** Opening Input material block **

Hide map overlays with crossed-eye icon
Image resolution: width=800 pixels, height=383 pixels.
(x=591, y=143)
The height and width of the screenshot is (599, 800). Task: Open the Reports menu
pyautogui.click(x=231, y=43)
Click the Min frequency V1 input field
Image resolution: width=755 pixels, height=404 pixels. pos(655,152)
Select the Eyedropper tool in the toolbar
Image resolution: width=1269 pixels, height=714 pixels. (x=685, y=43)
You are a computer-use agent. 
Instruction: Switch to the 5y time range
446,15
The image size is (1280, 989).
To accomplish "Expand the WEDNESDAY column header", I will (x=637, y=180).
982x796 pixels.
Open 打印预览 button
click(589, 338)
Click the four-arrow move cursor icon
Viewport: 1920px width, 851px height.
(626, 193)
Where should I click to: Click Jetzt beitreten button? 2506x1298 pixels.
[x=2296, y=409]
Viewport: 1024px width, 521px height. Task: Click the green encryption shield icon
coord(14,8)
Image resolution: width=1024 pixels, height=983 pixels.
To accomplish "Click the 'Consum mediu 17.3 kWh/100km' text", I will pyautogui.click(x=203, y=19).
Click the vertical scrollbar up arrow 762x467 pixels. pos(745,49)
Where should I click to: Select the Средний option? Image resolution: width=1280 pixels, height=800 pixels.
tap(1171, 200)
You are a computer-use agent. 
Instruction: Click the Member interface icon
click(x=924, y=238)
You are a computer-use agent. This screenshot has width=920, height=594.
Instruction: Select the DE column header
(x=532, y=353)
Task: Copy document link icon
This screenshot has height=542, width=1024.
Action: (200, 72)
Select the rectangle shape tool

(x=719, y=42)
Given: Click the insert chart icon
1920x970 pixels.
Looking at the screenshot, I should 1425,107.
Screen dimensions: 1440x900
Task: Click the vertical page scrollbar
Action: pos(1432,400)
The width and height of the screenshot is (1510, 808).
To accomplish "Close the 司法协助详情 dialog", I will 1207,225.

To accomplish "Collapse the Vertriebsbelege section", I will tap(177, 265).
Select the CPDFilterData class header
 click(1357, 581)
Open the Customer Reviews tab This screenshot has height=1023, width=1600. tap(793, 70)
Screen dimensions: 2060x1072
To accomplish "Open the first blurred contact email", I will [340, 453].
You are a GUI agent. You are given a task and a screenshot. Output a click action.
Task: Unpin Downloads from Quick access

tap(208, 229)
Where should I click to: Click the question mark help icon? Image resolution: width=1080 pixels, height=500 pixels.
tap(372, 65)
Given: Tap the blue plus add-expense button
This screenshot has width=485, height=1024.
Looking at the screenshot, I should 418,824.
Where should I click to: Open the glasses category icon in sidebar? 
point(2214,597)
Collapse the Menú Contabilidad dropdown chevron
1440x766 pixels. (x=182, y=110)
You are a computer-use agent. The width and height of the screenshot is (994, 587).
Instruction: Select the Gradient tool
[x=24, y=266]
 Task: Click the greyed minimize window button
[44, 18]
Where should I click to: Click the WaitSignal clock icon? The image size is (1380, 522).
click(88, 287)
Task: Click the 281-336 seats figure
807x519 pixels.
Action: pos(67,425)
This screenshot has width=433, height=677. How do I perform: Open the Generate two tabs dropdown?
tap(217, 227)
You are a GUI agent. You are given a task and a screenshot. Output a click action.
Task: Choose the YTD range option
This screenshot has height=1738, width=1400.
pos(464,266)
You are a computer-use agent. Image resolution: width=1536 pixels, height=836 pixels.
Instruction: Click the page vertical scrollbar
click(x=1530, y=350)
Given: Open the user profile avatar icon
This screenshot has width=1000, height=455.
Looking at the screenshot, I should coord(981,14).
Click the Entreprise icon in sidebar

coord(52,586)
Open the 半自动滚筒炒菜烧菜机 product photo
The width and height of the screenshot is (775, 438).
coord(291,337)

** Closing Input material block **

» Task brief
Copy the data. Make sure every line matches exactly.

» Finished exercise
Hide map overlays with crossed-eye icon
Image resolution: width=800 pixels, height=383 pixels.
(x=591, y=143)
The height and width of the screenshot is (599, 800). Task: Open the Reports menu
pyautogui.click(x=231, y=43)
Click the Min frequency V1 input field
Image resolution: width=755 pixels, height=404 pixels. pos(655,152)
Select the Eyedropper tool in the toolbar
Image resolution: width=1269 pixels, height=714 pixels. (x=685, y=43)
You are a computer-use agent. 
Instruction: Switch to the 5y time range
446,15
The image size is (1280, 989).
To accomplish "Expand the WEDNESDAY column header", I will (x=637, y=180).
982x796 pixels.
Open 打印预览 button
click(589, 338)
Click the four-arrow move cursor icon
Viewport: 1920px width, 851px height.
(626, 193)
Where should I click to: Click Jetzt beitreten button? 2506x1298 pixels.
[x=2296, y=409]
Viewport: 1024px width, 521px height. Task: Click the green encryption shield icon
coord(14,8)
Image resolution: width=1024 pixels, height=983 pixels.
To accomplish "Click the 'Consum mediu 17.3 kWh/100km' text", I will pyautogui.click(x=203, y=19).
Click the vertical scrollbar up arrow 762x467 pixels. pos(745,49)
Where should I click to: Select the Средний option? Image resolution: width=1280 pixels, height=800 pixels.
tap(1171, 200)
You are a computer-use agent. 
Instruction: Click the Member interface icon
click(x=924, y=238)
You are a computer-use agent. This screenshot has width=920, height=594.
Instruction: Select the DE column header
(x=532, y=353)
Task: Copy document link icon
This screenshot has height=542, width=1024.
Action: (200, 72)
Select the rectangle shape tool

(x=719, y=42)
Given: Click the insert chart icon
1920x970 pixels.
Looking at the screenshot, I should 1425,107.
Screen dimensions: 1440x900
Task: Click the vertical page scrollbar
Action: pos(1432,400)
The width and height of the screenshot is (1510, 808).
To accomplish "Close the 司法协助详情 dialog", I will 1207,225.

To accomplish "Collapse the Vertriebsbelege section", I will tap(177, 265).
Select the CPDFilterData class header
 click(1357, 581)
Open the Customer Reviews tab This screenshot has height=1023, width=1600. tap(793, 70)
Screen dimensions: 2060x1072
To accomplish "Open the first blurred contact email", I will [340, 453].
You are a GUI agent. You are given a task and a screenshot. Output a click action.
Task: Unpin Downloads from Quick access

tap(208, 229)
Where should I click to: Click the question mark help icon? Image resolution: width=1080 pixels, height=500 pixels.
tap(372, 65)
Given: Tap the blue plus add-expense button
This screenshot has width=485, height=1024.
Looking at the screenshot, I should 418,824.
Where should I click to: Open the glasses category icon in sidebar? 
point(2214,597)
Collapse the Menú Contabilidad dropdown chevron
1440x766 pixels. (x=182, y=110)
You are a computer-use agent. The width and height of the screenshot is (994, 587).
Instruction: Select the Gradient tool
[x=24, y=266]
 Task: Click the greyed minimize window button
[44, 18]
Where should I click to: Click the WaitSignal clock icon? The image size is (1380, 522).
click(88, 287)
Task: Click the 281-336 seats figure
807x519 pixels.
Action: pos(67,425)
This screenshot has width=433, height=677. How do I perform: Open the Generate two tabs dropdown?
tap(217, 227)
You are a GUI agent. You are given a task and a screenshot. Output a click action.
Task: Choose the YTD range option
This screenshot has height=1738, width=1400.
pos(464,266)
You are a computer-use agent. Image resolution: width=1536 pixels, height=836 pixels.
Instruction: Click the page vertical scrollbar
click(x=1530, y=350)
Given: Open the user profile avatar icon
This screenshot has width=1000, height=455.
Looking at the screenshot, I should coord(981,14).
Click the Entreprise icon in sidebar

coord(52,586)
Open the 半自动滚筒炒菜烧菜机 product photo
The width and height of the screenshot is (775, 438).
coord(291,337)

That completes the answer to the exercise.